- [What to do]:
1: Translate this sentence from the Inland Sailor excerpt into Spanish: "Turns out Bob and I were holding up the crew."
2: Give the full name of every person named in the Inland Sailor excerpt.

---------- Selected excerpt

Inland Sailor by Jacques “Fotofreq” Gudé :

Inland Sailor by Jacques "Fotofreq" Gudé

 

“At first, when I saw this set of brackets, I thought to myself: Oh, No! A landscape shot!  I’m not a landscape dude.  How the heck am I gonna do this?  So, I left them there on my desktop, not sure what I wanted to do to with them.  Fast forward to about a week later, and I was in a Google Hangout with my boys, Rob Hanson and Bob Lussier, I believe a day or two before Thanksgiving.  Heck, I’d completely forgotten about these brackets, when Rob asked something along the lines of: “So, when are you two going to get those brackets done.  No rush, but I wanted to post them RIGHT NOW!”  Ok, so maybe not that moment, but he wanted them soon.  Turns out Bob and I were holding up the crew.  It’s done when it’s done, right?

--------------------
---------- Given information

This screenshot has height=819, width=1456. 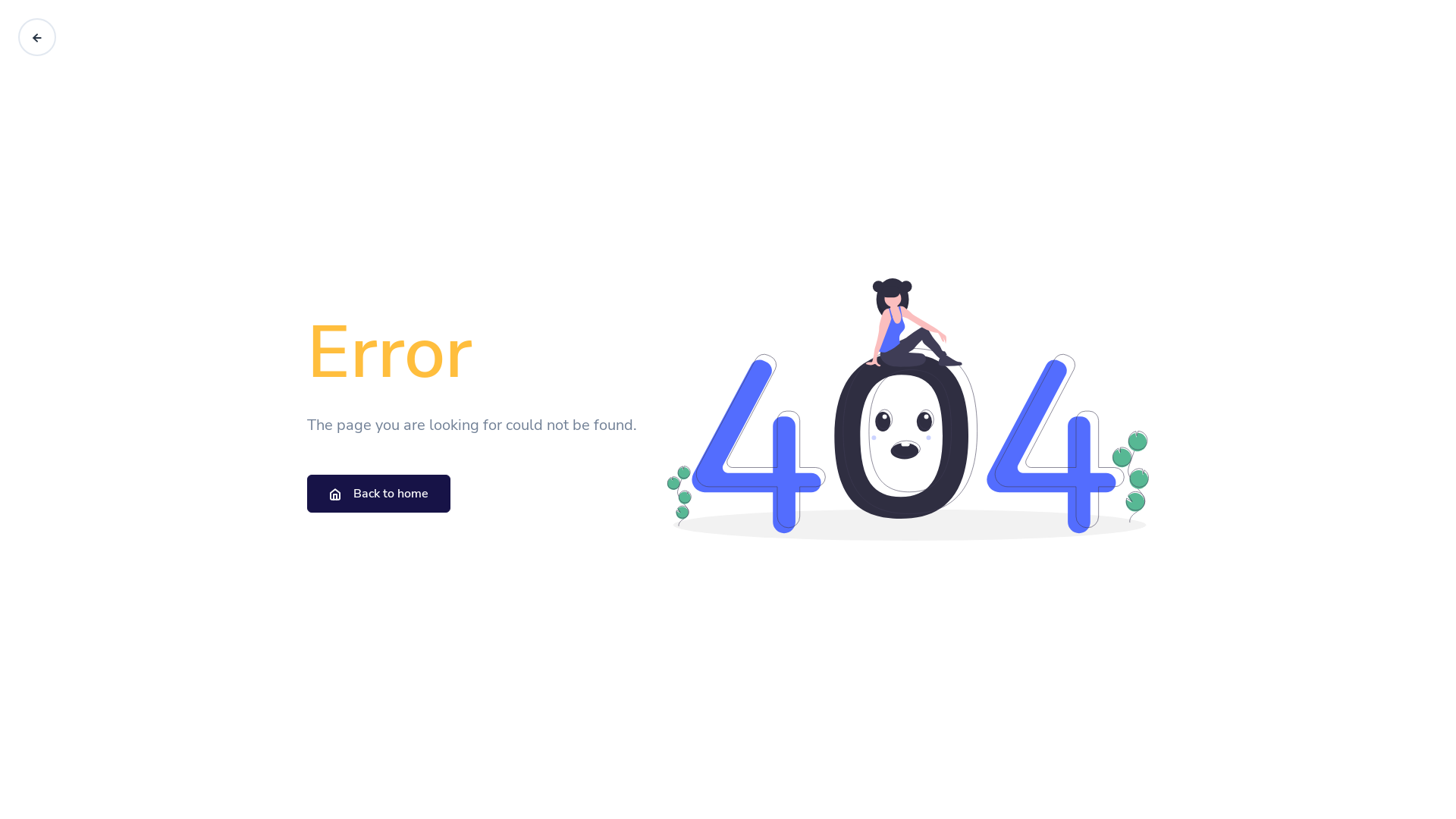 What do you see at coordinates (378, 494) in the screenshot?
I see `'Back to home'` at bounding box center [378, 494].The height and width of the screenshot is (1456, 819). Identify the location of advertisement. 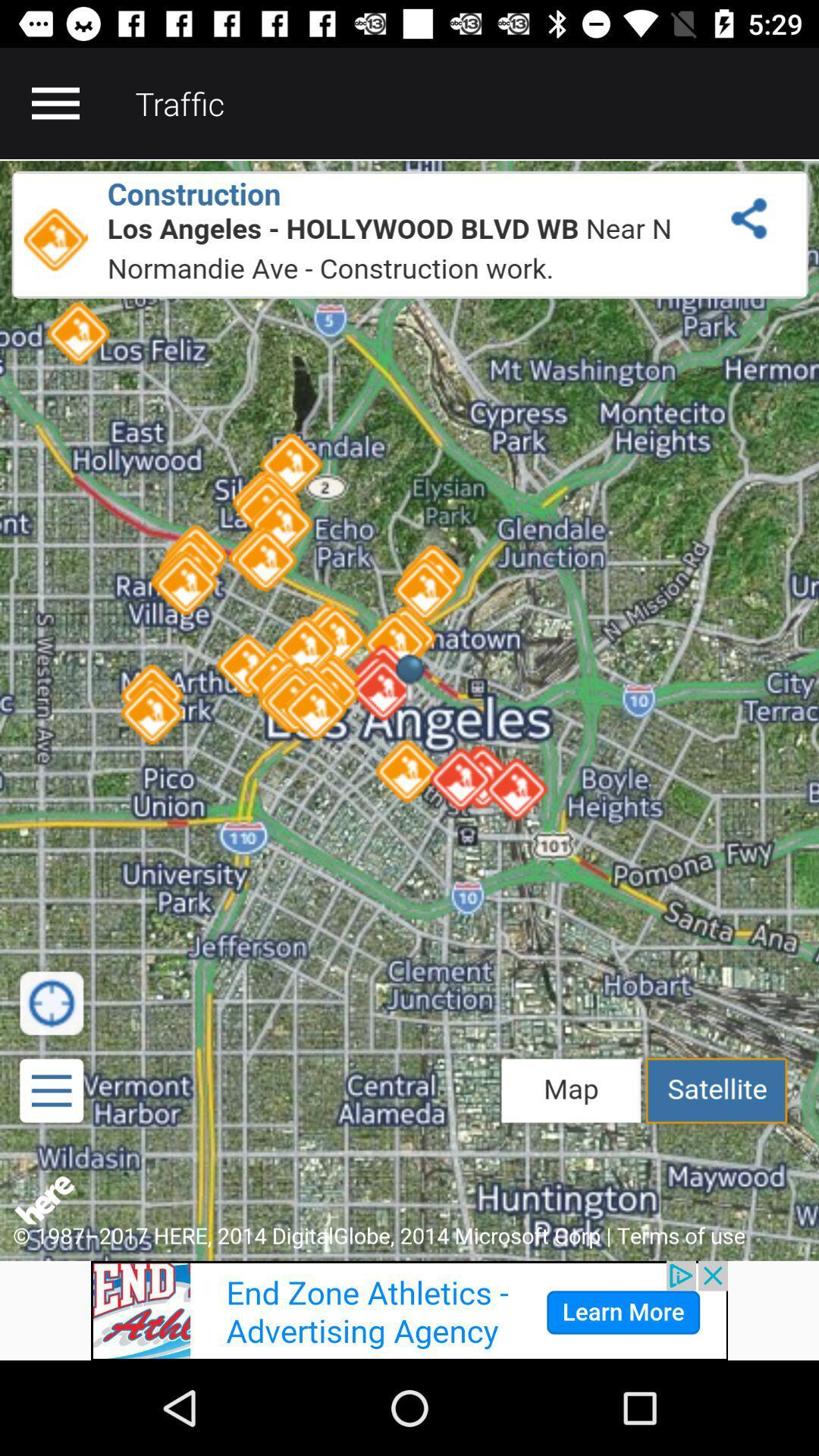
(410, 1310).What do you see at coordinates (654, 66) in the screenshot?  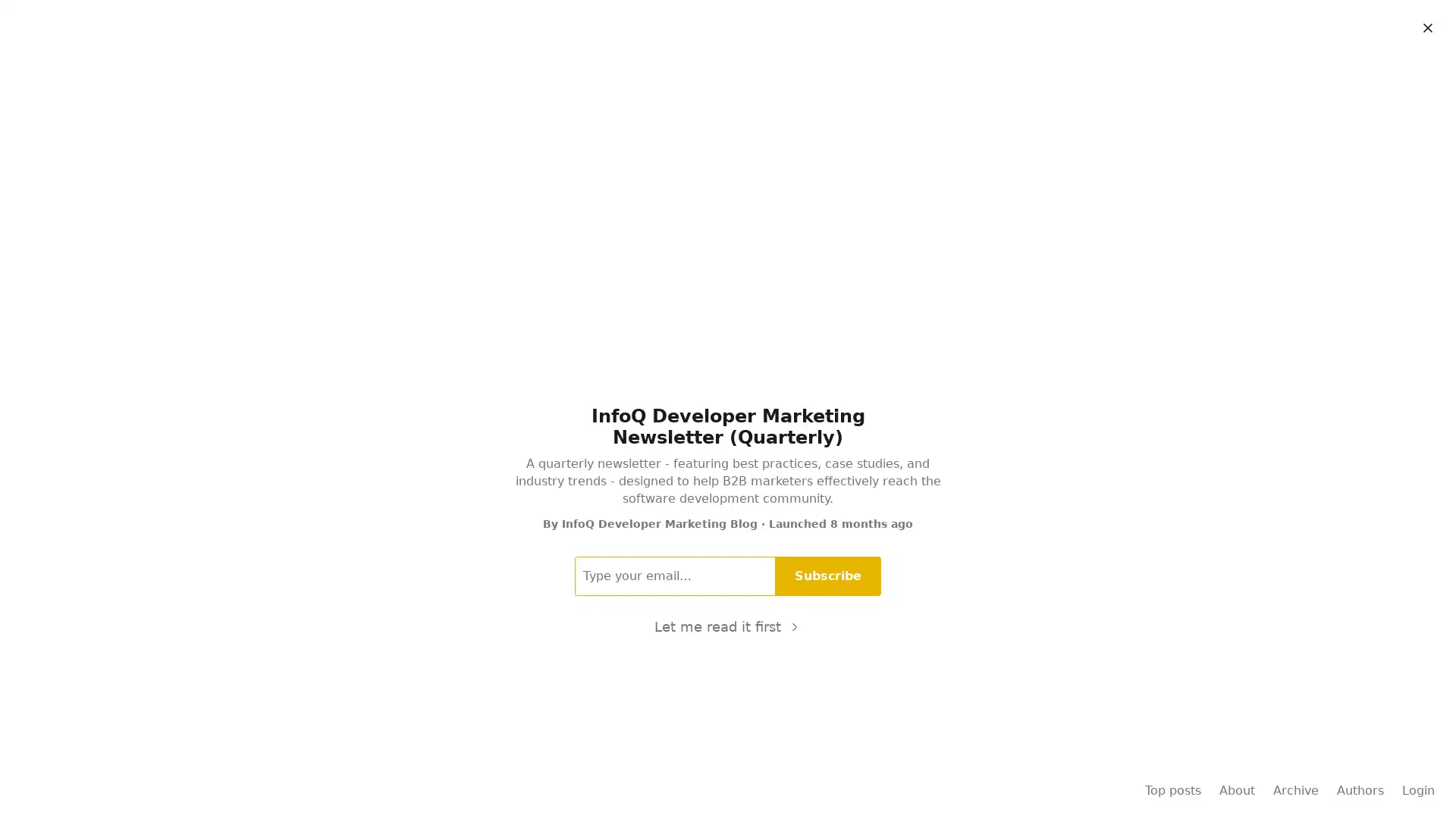 I see `Media Kit` at bounding box center [654, 66].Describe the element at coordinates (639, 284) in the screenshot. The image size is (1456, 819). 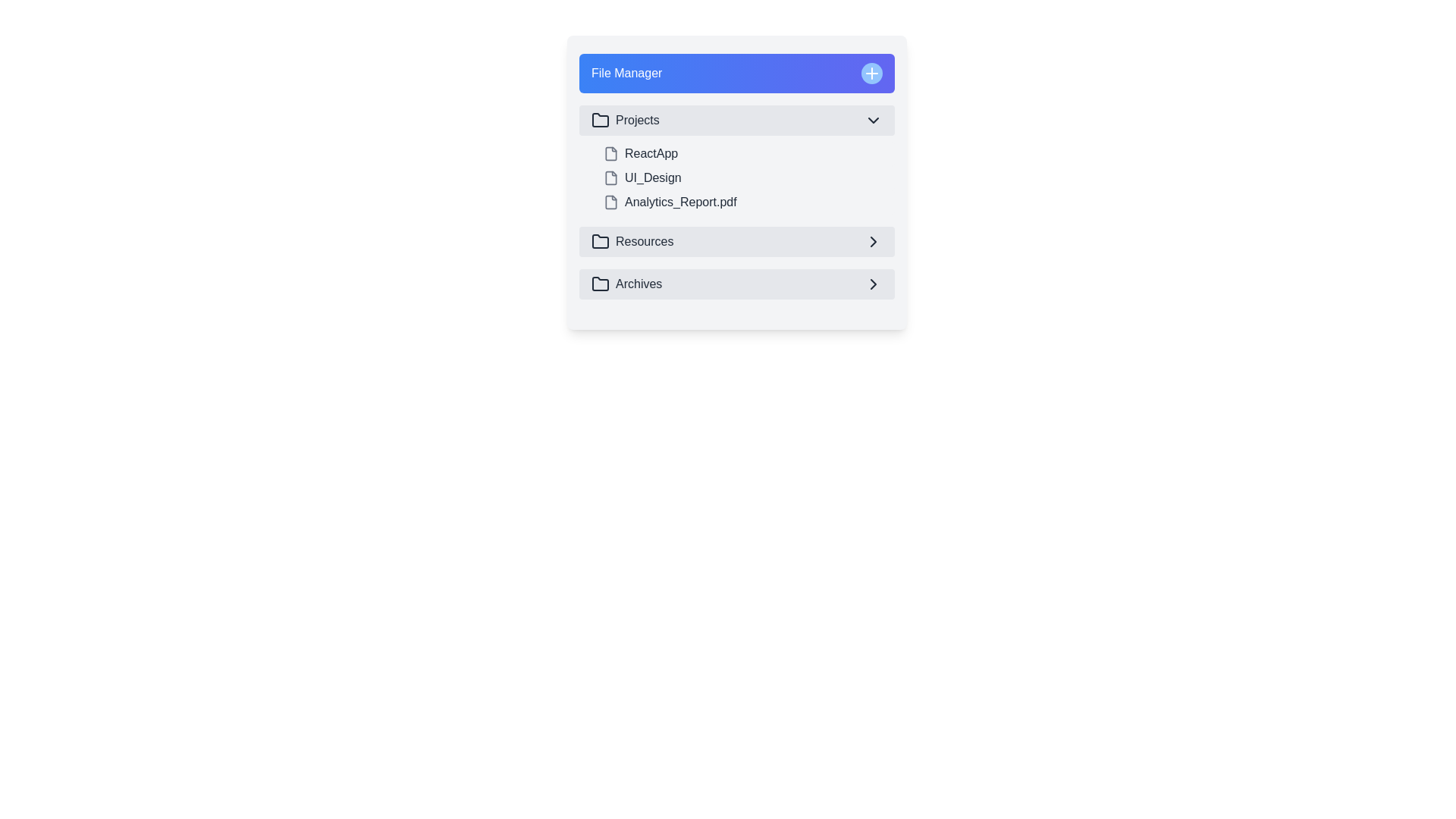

--------------------

- [Responses for each task]:
1: Resulta que Bob y yo estábamos retrasando al equipo.

2: Jacques "Fotofreq" Gudé, Rob Hanson, Bob Lussier